Pisces: You have left writing four papers until the last minute and no amount of Adderall is going to save you.
Cancer: You will forget to plug your headphones into your computer at the library and your music will play obscenely loud. I wouldn’t be surprised if you got kicked out of the building.
Libra: You will literally poop your pants this week. And I really don’t know what else to say about it, besides: GROSS.
Scorpio: Your parents bought tickets to see your favorite band and you can’t go because you’re stuck at school, so you will proceed to throw a tantrum and tell them they are the worst parents ever.

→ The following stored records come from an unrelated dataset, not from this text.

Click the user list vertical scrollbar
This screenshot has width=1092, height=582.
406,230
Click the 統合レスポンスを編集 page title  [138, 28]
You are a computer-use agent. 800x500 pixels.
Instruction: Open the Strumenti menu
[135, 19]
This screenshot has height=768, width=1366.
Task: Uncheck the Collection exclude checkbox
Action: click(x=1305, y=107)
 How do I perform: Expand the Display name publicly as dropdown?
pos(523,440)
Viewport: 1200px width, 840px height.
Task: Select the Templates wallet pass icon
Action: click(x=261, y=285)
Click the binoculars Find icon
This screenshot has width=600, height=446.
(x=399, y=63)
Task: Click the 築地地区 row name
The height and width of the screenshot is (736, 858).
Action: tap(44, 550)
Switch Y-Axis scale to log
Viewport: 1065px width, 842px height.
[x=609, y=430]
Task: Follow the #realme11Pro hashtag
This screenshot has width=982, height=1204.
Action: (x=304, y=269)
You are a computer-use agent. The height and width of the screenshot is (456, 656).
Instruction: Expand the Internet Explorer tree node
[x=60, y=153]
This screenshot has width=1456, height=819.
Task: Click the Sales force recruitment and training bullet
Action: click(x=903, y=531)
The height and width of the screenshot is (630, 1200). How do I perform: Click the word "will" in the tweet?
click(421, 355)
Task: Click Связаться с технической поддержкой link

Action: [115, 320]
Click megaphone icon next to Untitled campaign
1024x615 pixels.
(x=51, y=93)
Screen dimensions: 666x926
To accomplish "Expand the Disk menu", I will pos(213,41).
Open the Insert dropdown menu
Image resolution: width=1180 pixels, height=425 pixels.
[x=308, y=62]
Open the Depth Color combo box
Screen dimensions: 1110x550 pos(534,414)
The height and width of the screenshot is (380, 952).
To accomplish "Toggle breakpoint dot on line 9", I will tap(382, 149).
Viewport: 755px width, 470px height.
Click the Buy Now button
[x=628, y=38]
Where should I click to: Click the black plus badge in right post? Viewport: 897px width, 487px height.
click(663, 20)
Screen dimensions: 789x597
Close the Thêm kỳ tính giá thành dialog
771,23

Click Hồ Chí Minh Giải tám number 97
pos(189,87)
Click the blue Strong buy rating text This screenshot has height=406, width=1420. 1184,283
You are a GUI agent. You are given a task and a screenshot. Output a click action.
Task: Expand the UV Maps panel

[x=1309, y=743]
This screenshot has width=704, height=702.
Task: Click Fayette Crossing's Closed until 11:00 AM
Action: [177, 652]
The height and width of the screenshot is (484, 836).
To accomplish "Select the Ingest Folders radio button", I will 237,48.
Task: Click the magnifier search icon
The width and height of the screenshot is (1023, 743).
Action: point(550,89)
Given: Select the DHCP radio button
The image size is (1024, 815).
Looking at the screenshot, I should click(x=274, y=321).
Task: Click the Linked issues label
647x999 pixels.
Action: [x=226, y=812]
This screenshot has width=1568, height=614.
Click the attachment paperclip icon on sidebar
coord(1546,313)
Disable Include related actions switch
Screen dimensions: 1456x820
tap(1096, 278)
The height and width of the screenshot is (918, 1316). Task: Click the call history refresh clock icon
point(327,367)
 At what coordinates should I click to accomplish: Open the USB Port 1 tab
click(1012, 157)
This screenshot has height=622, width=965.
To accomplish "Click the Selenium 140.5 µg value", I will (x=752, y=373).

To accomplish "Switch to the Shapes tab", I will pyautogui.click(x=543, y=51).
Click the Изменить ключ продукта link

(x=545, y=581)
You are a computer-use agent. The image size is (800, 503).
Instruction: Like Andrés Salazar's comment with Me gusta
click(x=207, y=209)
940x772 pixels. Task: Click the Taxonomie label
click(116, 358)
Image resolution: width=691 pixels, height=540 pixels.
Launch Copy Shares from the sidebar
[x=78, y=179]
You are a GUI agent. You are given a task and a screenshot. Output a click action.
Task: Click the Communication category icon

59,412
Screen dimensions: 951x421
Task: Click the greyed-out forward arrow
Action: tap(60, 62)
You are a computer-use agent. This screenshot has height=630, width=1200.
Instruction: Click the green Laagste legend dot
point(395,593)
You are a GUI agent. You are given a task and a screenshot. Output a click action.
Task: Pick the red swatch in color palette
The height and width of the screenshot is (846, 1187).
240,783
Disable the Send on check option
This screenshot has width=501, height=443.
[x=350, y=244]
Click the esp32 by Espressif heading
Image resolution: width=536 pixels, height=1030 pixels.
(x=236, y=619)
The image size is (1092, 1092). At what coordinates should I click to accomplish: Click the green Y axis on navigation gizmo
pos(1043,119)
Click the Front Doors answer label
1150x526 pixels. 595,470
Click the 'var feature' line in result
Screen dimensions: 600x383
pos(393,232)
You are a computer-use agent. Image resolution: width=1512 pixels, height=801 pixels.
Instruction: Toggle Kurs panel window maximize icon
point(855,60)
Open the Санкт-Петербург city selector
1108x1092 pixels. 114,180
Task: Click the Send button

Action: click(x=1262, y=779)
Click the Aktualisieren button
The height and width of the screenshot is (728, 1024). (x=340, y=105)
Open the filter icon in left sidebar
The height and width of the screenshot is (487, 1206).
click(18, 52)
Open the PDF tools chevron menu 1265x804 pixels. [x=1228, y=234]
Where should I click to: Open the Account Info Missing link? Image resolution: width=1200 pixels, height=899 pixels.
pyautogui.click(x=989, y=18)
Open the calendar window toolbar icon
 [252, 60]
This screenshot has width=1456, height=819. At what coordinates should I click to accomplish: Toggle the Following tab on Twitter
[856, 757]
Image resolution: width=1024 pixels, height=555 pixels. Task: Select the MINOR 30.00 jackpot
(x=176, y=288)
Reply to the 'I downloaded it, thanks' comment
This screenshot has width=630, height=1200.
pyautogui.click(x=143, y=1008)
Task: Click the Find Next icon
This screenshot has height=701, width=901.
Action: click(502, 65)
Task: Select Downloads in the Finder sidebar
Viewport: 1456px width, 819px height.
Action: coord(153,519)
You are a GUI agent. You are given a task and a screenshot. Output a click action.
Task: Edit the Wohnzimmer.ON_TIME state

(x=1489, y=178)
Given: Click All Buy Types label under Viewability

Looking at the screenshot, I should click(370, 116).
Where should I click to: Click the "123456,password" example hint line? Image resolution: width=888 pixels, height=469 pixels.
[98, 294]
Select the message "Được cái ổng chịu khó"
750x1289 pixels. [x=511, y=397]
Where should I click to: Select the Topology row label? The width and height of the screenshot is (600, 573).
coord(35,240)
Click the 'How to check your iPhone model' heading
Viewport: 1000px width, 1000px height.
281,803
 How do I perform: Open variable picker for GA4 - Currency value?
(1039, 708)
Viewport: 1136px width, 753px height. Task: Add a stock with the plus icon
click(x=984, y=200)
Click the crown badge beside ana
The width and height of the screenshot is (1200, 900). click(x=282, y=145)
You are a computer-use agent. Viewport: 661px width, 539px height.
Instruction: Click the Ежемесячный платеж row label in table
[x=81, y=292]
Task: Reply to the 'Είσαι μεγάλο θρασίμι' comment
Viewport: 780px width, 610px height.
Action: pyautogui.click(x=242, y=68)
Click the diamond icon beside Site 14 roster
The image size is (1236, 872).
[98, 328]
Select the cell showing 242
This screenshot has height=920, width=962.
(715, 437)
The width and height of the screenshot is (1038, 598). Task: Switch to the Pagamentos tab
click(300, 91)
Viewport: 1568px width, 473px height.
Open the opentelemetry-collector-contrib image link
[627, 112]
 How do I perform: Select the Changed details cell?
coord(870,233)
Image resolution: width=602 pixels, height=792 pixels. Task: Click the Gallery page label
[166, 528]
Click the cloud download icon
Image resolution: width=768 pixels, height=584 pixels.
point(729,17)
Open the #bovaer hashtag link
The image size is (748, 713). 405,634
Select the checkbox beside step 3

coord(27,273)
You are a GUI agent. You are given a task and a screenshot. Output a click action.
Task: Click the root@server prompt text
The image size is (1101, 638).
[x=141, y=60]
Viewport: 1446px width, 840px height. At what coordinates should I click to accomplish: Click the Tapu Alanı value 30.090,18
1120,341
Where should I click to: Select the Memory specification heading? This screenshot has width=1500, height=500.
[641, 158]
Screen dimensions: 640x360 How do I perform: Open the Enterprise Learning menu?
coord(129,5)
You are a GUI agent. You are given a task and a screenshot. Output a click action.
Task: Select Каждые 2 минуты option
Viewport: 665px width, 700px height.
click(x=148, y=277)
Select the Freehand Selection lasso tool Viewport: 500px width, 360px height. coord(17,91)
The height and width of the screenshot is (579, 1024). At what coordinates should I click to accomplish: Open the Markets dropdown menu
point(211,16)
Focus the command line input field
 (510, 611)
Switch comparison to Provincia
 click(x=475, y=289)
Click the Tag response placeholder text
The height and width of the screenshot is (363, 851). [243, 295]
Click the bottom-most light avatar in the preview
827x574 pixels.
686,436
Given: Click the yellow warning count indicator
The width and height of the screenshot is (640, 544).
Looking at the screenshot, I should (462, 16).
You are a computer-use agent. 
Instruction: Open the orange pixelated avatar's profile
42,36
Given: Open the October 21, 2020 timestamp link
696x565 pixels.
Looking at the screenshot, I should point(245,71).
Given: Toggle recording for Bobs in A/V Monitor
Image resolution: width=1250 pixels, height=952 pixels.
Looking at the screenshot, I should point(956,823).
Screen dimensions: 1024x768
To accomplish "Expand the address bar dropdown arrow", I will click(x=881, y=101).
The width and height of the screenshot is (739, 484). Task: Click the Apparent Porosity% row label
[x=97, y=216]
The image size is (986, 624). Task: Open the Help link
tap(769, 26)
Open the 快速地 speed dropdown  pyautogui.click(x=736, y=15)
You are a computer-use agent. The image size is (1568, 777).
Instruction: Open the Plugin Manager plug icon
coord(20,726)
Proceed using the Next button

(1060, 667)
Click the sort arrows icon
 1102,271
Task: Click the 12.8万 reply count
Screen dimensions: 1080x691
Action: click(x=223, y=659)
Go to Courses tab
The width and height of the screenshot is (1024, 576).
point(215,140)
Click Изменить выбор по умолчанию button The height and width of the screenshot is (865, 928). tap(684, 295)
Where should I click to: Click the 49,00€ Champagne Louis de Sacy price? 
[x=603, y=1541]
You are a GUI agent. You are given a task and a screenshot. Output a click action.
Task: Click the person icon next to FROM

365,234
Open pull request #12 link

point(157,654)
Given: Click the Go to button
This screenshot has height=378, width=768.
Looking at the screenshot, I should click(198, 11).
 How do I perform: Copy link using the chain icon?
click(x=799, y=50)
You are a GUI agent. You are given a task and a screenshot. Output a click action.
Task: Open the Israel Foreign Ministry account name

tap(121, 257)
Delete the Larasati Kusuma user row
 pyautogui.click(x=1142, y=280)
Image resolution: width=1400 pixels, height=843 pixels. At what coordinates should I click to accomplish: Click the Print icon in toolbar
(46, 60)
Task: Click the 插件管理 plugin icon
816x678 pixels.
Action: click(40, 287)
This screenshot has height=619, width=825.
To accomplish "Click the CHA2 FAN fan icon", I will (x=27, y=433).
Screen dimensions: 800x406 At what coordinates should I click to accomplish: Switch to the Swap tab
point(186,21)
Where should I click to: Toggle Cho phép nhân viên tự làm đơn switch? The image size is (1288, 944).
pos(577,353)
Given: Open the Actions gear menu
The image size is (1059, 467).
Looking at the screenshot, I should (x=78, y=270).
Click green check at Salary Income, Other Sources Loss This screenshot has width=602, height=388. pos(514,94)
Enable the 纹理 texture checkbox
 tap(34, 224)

Sagittarius: Your extreme dedication to sports teams is not only unhealthy, but has begun to worry your friends. It seems that you believe you’re in love with certain athletes, when the love match is unlikely ever to happen.
Capricorn: Be careful about making plans over spring break, because I have a feeling that things will take a turn for the worst.
Aquarius: Your grandmother will find out about your new boyfriend/girlfriend and she will call you specifically to tell you, “no glove, no love.” Try not to gag into the phone.
Aries: No one finds you to be an intelligent human being
, and most people constantly wonder how you got in to college.
Taurus: You will find out you have developed an allergy to your favorite food when your face unexpectedly blows up, turns red, and you cannot breathe.